Jelang Pencoblosan Pilkada Makassar, KPU: di TPS Kami Tidak Layani Suket

Selasa, 8 Desember 2020 14:56

DEKLARASI. Pasangan bakal calon Wali Kota Makassar, Moh Ramdhan Pomanto dan wakilnya Fatmawaty Rusdi berfoto bersama elite partai pengusung usai deklarasi menggunakan kapal phinisi yang berlayar di sepanjang Pantai Losari, Kamis, 3 September. ABE BANDOE/FAJAR

FAJAR.CO.ID, MAKASSAR – Jelang pencoblosan di Pilkada Makassar Surat Keterangan palsu masif beredar di sejumlah wilayah di Kota Makassar.

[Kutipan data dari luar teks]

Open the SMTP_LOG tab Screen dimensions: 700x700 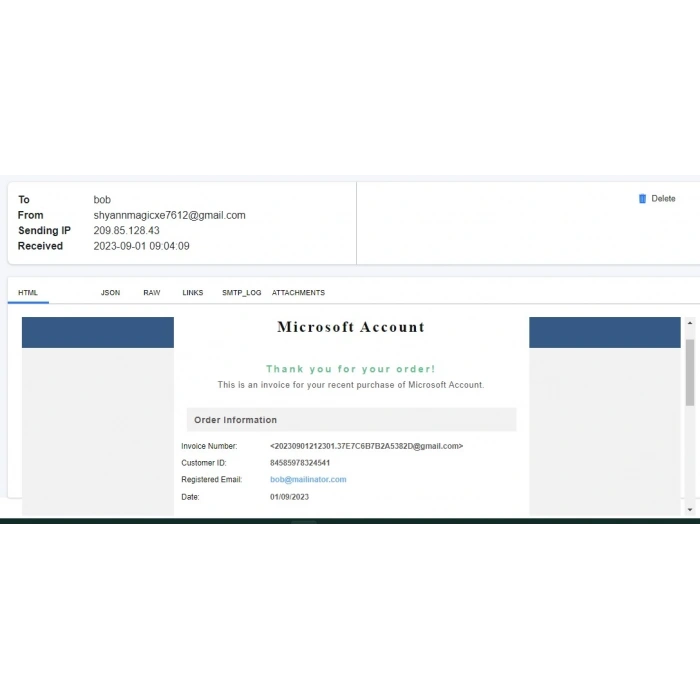tap(241, 293)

Menyikapi hal tersebut Kepala Dukcapil Kota Makassar, Ardiati Puspitasari Abadi menegaskan, bahwa cetakan Surat Keterangan (Suket) Domisili atau pengganti sementara E-KTP itu berakhir pada bulan Februari 2020.

“Jadi kami tegaskan, untuk pencetakan atau penertiban Suket Domisili sementara itu kita tutup pada bulan Februari 2020 kemarin, setelah itu tidak adalagi yang dicetak, kalau ada itu berarti palsu, ” tegas Puspa, selasa (8/12/2020).

Lanjut Puspa, bahwa masa berlaku Suket itupun hanya sampai bulan Agustus 2020, jadi jelas jika ada yang masih menggunakan Suket ke TPS maka itu ranah KPU untuk menjelaskan.

“Saya sudah koordinasi dengan KPU Makassar untuk menyampaikan ke petugasnya bahwa Suket yang terakhir kami cetak itu pada bulan Februari 2020, ” ungkap Puspa.

“Jadi harus diantisipasi jika ada yang bawa suket tercetak setelah Februari, kami pastikan itu bukan cetakan Dukcapil alias palsu, ” terangnya.

Di tempat  yang berbeda, Romi Harminto, Komisioner KPU Makassar Bidang Data mengatakan, bahwa ia membenarkan sudah berkoordinasi dengan pihak Dukcapil Makassar.

Romi menegaskan, bahwa mengenai Suket Kadaluarsa itu tidak disebutkan dalam PKPU, artinya kata Romi, boleh saja memakai Suket tapi tidak boleh yang palsu.